9L’analyse quantitative de la couverture des informations sur l’espace dans ces seize journaux a été faite à partir d’une base de données recensant les articles publiés entre mars 2000 et juin 2001. Les articles ont été classés en dix-huit catégories en fonction de leur contenu [4] et chaque article a été crédité d’un nombre particulier de points selon son contenu et sa longueur [5].

10Si l’on totalise les points pour chaque catégorie, on constate une nette prééminence de l’« espace habité ». On comprend facilement que l’homme dans l’espace soit un sujet attractif et qu’il y ait un fort intérêt des lecteurs pour le suivi détaillé des activités des astronautes japonais. Toutefois, cela n’explique pas une telle sur-représentation qui conduit le public à associer l’image de l’espace à la présence humaine. L’explication tient à la façon dont les journaux sont informés par la NASDA qui utilise les vols habités et les astronautes japonais comme têtes d’affiche pour attirer l’attention des politiques et du public. Bien que la NASDA ne dispose pas de moyens propres pour emmener des hommes dans l’espace, elle considère que la mise en valeur des activités humaines justifiera les dépenses importantes consacrées au module Kibo [6] et peut-être au futur système de transport spatial HOPE. De fait, presque tous les articles soutiennent la présence de Japonais dans l’espace et en font l’éloge, et l’on ne trouve virtuellement aucune critique du coût de ces activités ou de la dépendance japonaise par rapport aux moyens américains. Cela tient à la stratégie médiatique de la NASDA et du Club de presse qui conduit les journalistes à rendre compte de leurs vues et exclut toute possibilité de critique.

11La catégorie « science » vient juste après celle de l’espace habité. Les articles sur la science planétaire apparaissent fréquemment et parfois en première page des journaux nationaux. Cela tient à l’existence de nombreux passionnés de l’espace, des astronomes amateurs et des chasseurs de comètes intéressés par les nouveaux développements de l’astronomie [7], mais aussi au fait que les nouvelles spatiales sont couvertes par le département Science dans la plupart des journaux. Leur tâche principale est de suivre le développement de la science et de la technologie et la publication de photos attrayantes du télescope spatial Hubble ou du télescope Subaru [8] répond à leurs propres centres d’intérêt.

12Au bilan, 40 % de la couverture spatiale est consacrée aux vols habités et à la science. Si l’on inclut d’autres catégories spectaculaires, telles que les lanceurs, la navette spatiale, Mars et Mir, on arrive à 67 % d’informations sur le « côté brillant et attirant ». Cela suggère que le public japonais est appelé à recevoir une image de l’espace excitante, mystérieuse, magnifique, futuriste, de progrès et de fantastique qui laisse peu de place à la critique des politiques de la NASDA et du gouvernement.

--- LIGNES FOURNIES ---

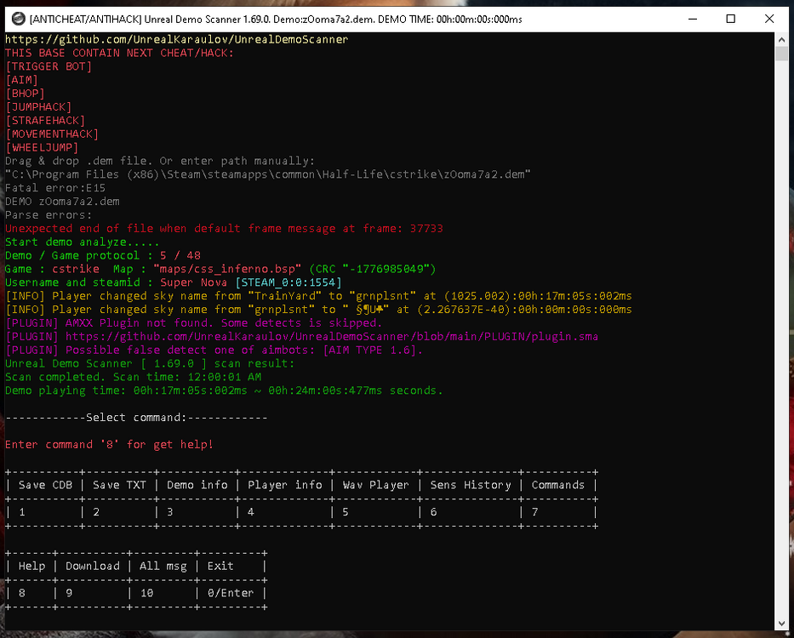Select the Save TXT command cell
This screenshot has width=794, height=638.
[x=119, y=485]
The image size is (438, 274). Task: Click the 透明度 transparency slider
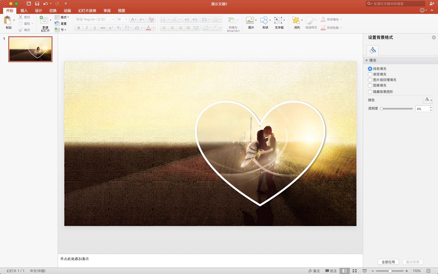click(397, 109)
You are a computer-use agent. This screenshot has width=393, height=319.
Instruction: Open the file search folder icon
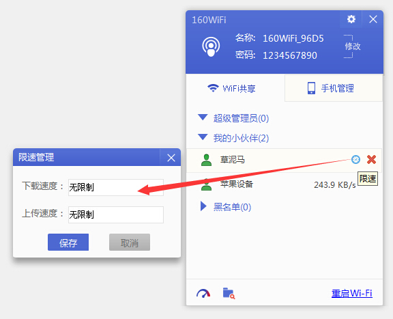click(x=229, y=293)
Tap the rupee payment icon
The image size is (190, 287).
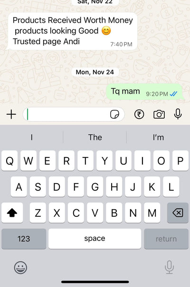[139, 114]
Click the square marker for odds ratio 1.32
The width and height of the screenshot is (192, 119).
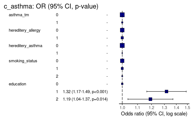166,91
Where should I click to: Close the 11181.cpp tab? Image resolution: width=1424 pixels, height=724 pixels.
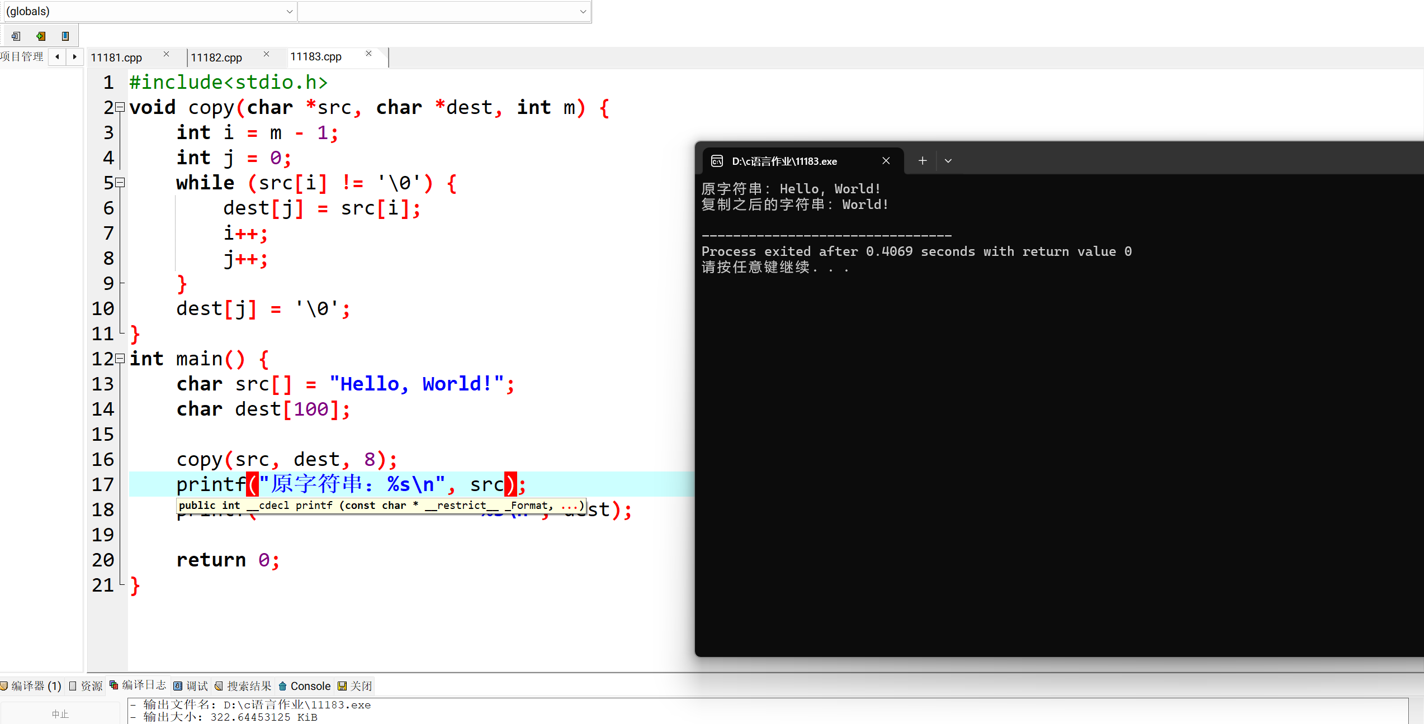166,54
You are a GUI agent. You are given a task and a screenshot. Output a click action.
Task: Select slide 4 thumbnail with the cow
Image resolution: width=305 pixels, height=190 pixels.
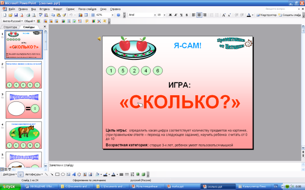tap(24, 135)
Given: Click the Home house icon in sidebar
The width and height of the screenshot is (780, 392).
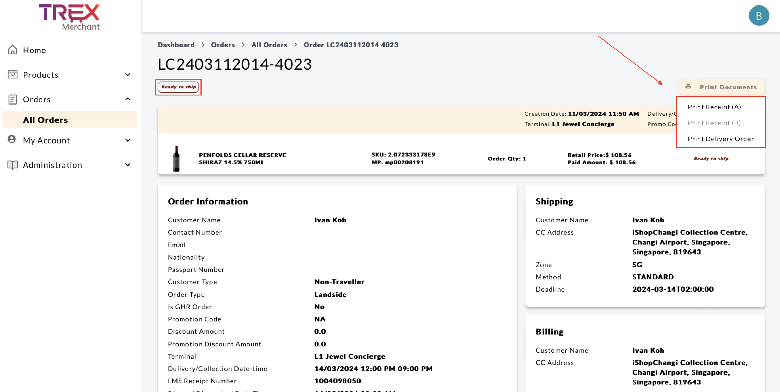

--- OBJECTIF ÉNONCÉ 1 ---
Selon l'extrait sur la couverture médiatique de l'espace, quelle part de la couverture spatiale les vols habités et la science représentent-ils ensemble ?
--- OBJECTIF ÉNONCÉ 2 ---
Énumérez les autres catégories spectaculaires que l'extrait sur la couverture médiatique de l'espace ajoute aux vols habités et à la science pour atteindre 67 %.
--- OBJECTIF ÉNONCÉ 3 ---
Donnez la suite de l'extrait sur la couverture médiatique de l'espace après sa dernière phrase.
Les lignes fournies ne sont pas utiles ici.

--- RÉSULTAT ATTENDU 1 ---
Ils en représentent 40 %.

--- RÉSULTAT ATTENDU 2 ---
Les lanceurs, la navette spatiale, Mars et Mir.

--- RÉSULTAT ATTENDU 3 ---
13La situation est la même avec les journaux régionaux qui partagent les mêmes sources d’information et disposent de moyens humains et financiers moindres. De toute façon, il est clair que les journaux apprécient, comme leur source la NASDA, de créer une image de l’espace spectaculaire et brillante. De leur côté, les journaux industriels sont plus enclins à traiter des questions politiques, technologiques et industrielles. De fait, le nombre de commentaires critiques est relativement élevé, alors qu’ils sont rares dans les autres journaux. Cependant, compte tenu de la faible diffusion des journaux industriels, ce type de couverture touche les lecteurs impliqués dans l’activité spatiale et industrielle tandis que le public dans son ensemble reste peu informé des applications et des questions de politique spatiale.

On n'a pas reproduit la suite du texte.